A few months later, in April of 1964, the Cambridge Circus crew were given their own weekly sketch show and continued the newsreader theme with the title I’m Sorry, I’ll Read That Again. Now original sketches were being produced with the same anarchic feeling as Beyond the Fringe, but beginning to push the goalposts further. Rather than recap a bunch of scenes, here is a best-of reel comprised of clips from the first series of episodes.

You might think that the first major radio show that Cleese wrote and starred in might take up a large portion of his memoirs, especially when one considers that the volume is focused solely on his pre-Python years. Strangely, however, the show initially receives only a couple of passing mentions. That is, until about two-thirds of the way through the book when he explains why he disliked the show.

Cleese has very high standards for comedy, which makes sense, since his work is among the best. As a result, when he’s working with a group, be it the Cambridge Circus crew or the Pythons, he had no problem pushing people to work harder or avoid clammy material which, as he admits in his book, could make him seem “snotty and condescending and puritanical.” Cleese’s theory is that the audience is to blame for the substandard material in I’m Sorry, I’ll Read That Again. “When we Cambridge Circus people did our first few radio shows, they were based on the stage-show script which was of quite a high standard, and the audiences were suitably responsive.
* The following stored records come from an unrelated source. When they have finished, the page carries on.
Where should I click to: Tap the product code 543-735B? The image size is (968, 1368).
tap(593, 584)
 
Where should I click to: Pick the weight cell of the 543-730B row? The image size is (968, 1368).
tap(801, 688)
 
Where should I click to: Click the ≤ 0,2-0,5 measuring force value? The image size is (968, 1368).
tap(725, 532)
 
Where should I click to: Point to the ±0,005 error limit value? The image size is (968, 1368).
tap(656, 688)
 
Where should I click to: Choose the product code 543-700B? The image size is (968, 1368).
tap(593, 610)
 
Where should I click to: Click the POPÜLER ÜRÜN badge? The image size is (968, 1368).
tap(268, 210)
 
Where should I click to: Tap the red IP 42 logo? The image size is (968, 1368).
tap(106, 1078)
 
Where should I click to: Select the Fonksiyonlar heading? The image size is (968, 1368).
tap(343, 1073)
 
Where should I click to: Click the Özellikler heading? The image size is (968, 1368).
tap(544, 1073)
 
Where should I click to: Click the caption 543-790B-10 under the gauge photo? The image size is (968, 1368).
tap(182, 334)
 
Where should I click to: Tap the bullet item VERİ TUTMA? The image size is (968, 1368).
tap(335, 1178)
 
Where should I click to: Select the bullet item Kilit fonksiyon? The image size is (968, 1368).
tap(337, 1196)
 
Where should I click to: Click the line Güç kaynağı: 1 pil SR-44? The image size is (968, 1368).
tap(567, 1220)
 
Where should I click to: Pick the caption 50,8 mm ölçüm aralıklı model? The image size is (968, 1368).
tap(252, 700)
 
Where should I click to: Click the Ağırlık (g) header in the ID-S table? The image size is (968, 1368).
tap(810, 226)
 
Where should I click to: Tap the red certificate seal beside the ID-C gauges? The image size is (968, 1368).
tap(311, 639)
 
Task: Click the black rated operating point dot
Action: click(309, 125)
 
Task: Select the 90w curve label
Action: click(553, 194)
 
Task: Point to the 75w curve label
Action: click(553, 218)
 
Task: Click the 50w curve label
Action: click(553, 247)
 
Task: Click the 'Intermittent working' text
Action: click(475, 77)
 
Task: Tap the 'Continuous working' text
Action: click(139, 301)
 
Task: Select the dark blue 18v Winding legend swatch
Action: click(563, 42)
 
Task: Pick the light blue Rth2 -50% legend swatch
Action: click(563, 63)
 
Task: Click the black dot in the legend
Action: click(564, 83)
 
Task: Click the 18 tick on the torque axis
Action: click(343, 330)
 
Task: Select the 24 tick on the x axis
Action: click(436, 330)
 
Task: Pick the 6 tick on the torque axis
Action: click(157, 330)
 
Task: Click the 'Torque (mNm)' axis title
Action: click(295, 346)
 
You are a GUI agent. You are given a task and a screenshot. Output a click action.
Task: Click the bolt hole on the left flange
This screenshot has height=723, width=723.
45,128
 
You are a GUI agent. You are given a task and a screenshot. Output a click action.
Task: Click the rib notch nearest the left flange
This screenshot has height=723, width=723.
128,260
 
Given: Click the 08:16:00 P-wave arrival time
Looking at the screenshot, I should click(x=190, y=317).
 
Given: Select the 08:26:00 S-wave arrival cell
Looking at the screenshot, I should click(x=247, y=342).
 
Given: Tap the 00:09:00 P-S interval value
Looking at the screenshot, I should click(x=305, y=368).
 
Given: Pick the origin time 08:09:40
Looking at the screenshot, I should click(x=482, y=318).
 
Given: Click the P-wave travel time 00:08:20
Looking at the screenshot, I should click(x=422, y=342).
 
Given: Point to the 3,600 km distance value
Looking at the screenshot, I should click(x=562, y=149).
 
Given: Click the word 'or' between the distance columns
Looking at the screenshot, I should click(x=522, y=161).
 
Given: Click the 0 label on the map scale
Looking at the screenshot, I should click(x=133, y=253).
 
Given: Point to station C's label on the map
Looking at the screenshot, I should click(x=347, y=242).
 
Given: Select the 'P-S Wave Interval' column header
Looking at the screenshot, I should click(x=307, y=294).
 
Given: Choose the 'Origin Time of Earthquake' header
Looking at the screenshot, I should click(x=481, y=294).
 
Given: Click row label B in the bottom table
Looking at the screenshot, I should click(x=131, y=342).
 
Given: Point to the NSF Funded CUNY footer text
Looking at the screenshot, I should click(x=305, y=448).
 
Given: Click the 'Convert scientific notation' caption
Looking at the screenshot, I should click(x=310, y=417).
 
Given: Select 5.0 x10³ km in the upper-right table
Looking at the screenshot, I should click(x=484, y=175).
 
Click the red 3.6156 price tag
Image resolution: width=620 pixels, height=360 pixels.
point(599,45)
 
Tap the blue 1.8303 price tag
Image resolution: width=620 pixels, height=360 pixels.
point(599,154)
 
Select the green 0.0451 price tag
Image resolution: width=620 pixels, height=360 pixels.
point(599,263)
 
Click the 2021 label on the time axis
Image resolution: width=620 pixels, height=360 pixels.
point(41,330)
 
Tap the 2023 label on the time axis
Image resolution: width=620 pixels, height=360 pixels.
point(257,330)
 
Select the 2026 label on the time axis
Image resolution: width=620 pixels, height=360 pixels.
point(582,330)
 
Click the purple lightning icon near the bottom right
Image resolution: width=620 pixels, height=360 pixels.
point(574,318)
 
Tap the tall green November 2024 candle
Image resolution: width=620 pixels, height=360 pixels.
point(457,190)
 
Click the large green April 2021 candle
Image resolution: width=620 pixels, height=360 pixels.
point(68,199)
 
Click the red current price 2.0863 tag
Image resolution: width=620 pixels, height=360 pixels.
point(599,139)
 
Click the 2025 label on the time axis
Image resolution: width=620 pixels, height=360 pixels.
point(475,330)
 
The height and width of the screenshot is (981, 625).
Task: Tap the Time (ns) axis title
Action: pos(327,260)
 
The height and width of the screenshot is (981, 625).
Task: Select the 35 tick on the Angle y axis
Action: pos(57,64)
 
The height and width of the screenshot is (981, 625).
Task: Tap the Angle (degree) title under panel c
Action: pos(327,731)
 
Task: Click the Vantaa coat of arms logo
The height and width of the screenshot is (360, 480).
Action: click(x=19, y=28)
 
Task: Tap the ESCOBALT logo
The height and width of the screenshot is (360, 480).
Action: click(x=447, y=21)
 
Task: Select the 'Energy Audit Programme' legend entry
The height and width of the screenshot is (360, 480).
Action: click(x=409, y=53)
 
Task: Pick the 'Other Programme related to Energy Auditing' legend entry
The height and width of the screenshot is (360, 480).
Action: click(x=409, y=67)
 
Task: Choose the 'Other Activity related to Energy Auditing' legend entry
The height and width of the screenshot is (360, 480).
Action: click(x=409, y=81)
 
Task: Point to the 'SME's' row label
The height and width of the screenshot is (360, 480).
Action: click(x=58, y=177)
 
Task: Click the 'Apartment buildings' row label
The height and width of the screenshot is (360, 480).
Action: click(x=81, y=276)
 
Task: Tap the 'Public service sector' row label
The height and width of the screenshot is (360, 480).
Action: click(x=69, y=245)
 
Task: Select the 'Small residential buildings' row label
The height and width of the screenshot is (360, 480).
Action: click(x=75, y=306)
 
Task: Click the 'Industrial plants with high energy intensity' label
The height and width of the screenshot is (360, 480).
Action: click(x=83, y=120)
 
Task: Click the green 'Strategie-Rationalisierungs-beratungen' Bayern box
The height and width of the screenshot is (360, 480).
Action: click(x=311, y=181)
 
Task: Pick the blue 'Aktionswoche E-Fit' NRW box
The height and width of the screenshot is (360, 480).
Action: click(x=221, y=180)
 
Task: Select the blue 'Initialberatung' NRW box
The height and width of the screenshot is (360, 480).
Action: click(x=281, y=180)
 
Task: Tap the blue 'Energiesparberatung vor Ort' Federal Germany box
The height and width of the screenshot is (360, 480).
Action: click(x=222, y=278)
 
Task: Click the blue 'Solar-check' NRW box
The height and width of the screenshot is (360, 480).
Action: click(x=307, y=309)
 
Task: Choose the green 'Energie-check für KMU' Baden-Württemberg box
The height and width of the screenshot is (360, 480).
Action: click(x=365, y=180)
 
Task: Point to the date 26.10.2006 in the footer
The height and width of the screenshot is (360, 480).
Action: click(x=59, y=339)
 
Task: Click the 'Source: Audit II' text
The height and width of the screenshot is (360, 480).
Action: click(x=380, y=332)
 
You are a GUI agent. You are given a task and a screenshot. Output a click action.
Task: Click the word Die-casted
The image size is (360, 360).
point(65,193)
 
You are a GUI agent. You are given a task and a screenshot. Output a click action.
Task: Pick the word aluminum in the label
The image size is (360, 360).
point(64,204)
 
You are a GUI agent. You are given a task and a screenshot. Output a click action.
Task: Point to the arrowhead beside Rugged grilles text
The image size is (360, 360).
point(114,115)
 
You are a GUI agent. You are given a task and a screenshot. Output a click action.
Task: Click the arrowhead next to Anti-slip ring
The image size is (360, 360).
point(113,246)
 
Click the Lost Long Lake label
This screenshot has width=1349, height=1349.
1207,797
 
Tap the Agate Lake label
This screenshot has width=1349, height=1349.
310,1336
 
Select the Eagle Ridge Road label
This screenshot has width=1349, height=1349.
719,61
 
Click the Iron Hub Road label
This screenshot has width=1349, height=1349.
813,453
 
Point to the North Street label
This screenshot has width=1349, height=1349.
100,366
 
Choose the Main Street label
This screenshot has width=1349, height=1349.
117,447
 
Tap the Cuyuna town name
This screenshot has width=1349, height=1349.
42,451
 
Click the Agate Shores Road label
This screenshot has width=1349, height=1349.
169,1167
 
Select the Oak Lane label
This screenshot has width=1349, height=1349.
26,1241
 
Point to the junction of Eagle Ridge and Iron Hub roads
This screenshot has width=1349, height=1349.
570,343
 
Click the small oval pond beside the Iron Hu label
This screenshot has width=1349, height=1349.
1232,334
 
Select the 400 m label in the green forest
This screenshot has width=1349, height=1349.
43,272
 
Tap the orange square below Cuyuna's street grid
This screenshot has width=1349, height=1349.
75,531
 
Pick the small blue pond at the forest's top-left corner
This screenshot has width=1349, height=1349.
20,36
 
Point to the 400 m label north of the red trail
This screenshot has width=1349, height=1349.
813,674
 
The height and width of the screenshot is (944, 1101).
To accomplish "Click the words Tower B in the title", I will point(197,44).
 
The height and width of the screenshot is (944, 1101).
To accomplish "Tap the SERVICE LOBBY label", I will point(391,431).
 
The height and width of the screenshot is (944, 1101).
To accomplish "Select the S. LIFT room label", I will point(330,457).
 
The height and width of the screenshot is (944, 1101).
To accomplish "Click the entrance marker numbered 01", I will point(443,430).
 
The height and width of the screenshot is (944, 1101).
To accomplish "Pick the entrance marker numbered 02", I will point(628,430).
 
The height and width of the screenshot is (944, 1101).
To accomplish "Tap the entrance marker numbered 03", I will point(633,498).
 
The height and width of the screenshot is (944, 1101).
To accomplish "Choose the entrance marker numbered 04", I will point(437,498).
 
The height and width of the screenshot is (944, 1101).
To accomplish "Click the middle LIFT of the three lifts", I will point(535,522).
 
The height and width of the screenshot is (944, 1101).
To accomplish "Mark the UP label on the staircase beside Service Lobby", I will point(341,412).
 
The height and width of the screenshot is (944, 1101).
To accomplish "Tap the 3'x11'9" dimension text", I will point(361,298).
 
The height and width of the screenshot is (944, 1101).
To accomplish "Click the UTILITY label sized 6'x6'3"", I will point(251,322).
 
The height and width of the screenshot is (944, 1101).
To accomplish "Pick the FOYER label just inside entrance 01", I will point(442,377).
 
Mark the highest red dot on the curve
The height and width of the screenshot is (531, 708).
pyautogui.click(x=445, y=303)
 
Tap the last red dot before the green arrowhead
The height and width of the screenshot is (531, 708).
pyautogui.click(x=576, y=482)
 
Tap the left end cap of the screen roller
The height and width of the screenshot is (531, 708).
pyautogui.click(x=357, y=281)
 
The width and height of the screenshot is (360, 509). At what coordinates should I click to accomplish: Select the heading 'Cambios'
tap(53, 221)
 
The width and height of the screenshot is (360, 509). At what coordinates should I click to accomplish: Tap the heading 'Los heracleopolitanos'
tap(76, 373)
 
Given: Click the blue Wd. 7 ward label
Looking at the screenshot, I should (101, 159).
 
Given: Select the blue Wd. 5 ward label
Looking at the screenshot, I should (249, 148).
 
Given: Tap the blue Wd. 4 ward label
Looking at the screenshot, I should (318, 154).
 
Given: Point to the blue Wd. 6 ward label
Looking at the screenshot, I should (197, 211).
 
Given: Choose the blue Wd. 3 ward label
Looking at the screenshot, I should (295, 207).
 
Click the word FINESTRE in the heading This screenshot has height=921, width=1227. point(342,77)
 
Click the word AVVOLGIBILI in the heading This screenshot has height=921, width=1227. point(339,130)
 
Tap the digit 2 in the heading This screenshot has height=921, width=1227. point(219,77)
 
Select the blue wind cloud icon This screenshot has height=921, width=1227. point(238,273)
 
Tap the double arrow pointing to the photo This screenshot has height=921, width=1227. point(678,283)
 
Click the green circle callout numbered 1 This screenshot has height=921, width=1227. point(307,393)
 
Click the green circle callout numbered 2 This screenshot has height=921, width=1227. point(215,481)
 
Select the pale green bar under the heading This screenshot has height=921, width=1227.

By the time I returned from America they had become a football crowd. With their wild applause, thunderous laughter, cheering of catchphrases, groaning at puns, friendly booing and general OTT enthusiasm they had become part of the show— or rather, they had pretty much taken the show over and made it a mini-phenomenon in the radio world.” After appearing on 41 episodes of ISIRTA, John Cleese left the show, just as he would before the final series of Monty Python’s Flying Circus a few years later.

But Cleese’s exit did not mark the end of the show. I’m Sorry, I’ll Read That Again would last until 1973. The show would also spin-off an unscripted panel show in 1972 called I’m Sorry I Haven’t a Clue, which has run continuously until the present and has been named the second funniest radio show of all time, right behind The Goon Show. Tim-Brooke Taylor and Cleese would reunite along with future Python Graham Chapman and Marty Feldman for At Last the 1948 Show.

All 9 series of ISIRTA can be found on the wonderful Archive.org site right here, should you be interested. It may not always be perfect, as John Cleese will tell you, but it’s still a wonderful look into the building blocks of British sketch comedy.